The Strangers' Banquet is a 1922 American silent drama film directed by Marshall Neilan and starring Hobart Bosworth, Claire Windsor, and Rockliffe Fellowes. It is based on the 1919 novel of the same title by Brian Oswald Donn-Byrne. Locations shooting for the film was done at the shipyards at San Pedro, CA.

==Plot==
In managing the shipyard inherited from her father, Derith Keogh has considerable labor problems and accedes to the unreasonable demands of John Trevelyan, an anarchist labor agitator. Derith's brother John is off in pursuit of an adventuress, and Angus Campbell, her superintendent, resigns in exasperation.
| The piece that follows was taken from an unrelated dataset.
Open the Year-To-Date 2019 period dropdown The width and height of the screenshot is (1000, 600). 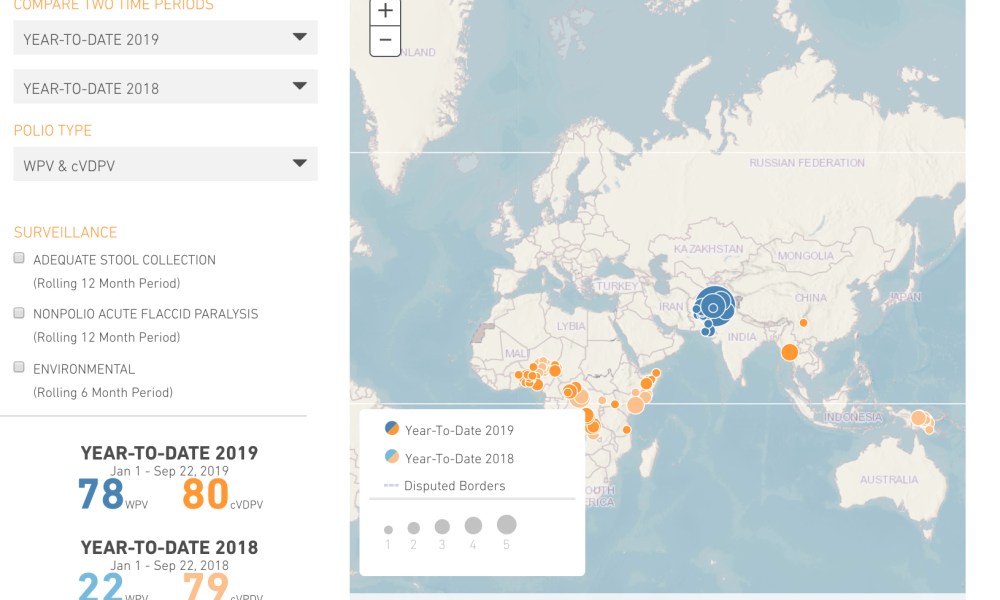166,39
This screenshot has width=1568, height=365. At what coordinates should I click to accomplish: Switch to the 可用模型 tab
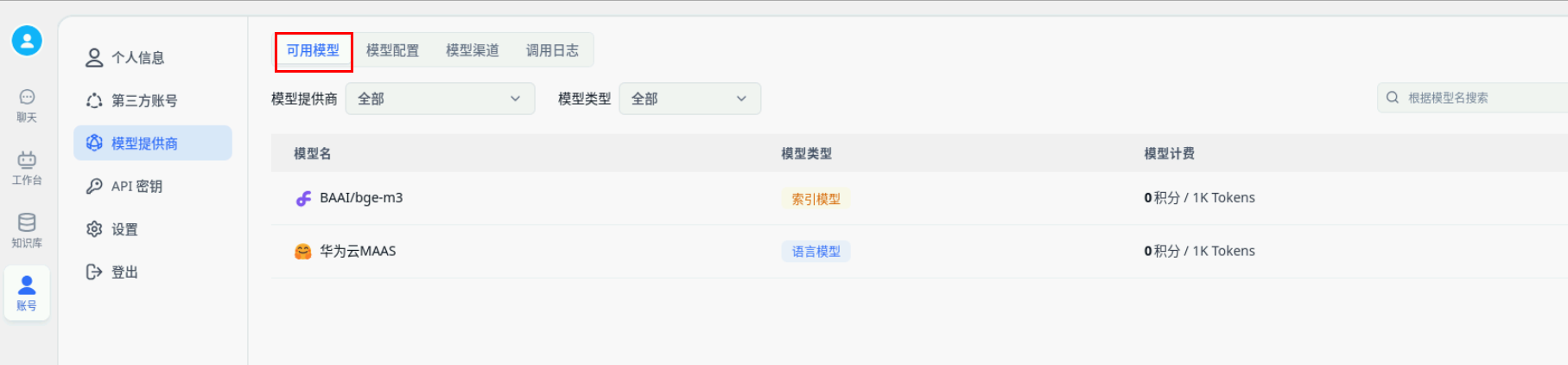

Angus returns, however, to help Derith persuade Trevelyan to settle a strike, which Trevelyan accomplishes in spite of being shot by one of his own men.

==Cast==

- Hobart Bosworth as Shane Keogh
- Claire Windsor as Derith
- Rockliffe Fellowes as Angus Campbell
- Ford Sterling as Al Norton
- Eleanor Boardman as Jean McPherson
- Thomas Holding as John Trevelyan
- Eugenie Besserer as Mrs. McPherson
- Nigel Barrie as John Keogh
- Stuart Holmes as Prince
- Claude Gillingwater as Uncle Sam
- Margaret Loomis as Bride
- Tom Guise as Bride's Father
- Lillian Langdon as Bride's Mother
- William Humphrey as Groom's Friend
- Edward McWade as Harriman
- Lorimer Johnston as Ross
- James A. Marcus as Braithwaite
- Edward W. Borman as Dolan
- Jack Curtis as McKinstry
- Brinsley Shaw as Krischenko
- Arthur Hoyt as Morel
- Aileen Pringle as Mrs. Schuyler-Peabody
- Virginia Ruggles as Olive Stockton
- Cyril Chadwick as 	Bond
- Philo McCullough as Britton
- Jean Hersholt as Fiend
- Lucille Ricksen as Flapper
- Dagmar Godowsky as Senorita
- Hayford Hobbs as Toreador
- Violet Joy as Cabaret Girl

==Preservation==
The Stranger's Banquet is currently presumed lost. In February of 2021, the film was cited by the National Film Preservation Board on their Lost U.S. Silent Feature Films list.

==Bibliography==
- Connelly, Robert B. The Silents: Silent Feature Films, 1910-36, Volume 40, Issue 2. December Press, 1998.
- Munden, Kenneth White. The American Film Institute Catalog of Motion Pictures Produced in the United States, Part 1. University of California Press, 1997.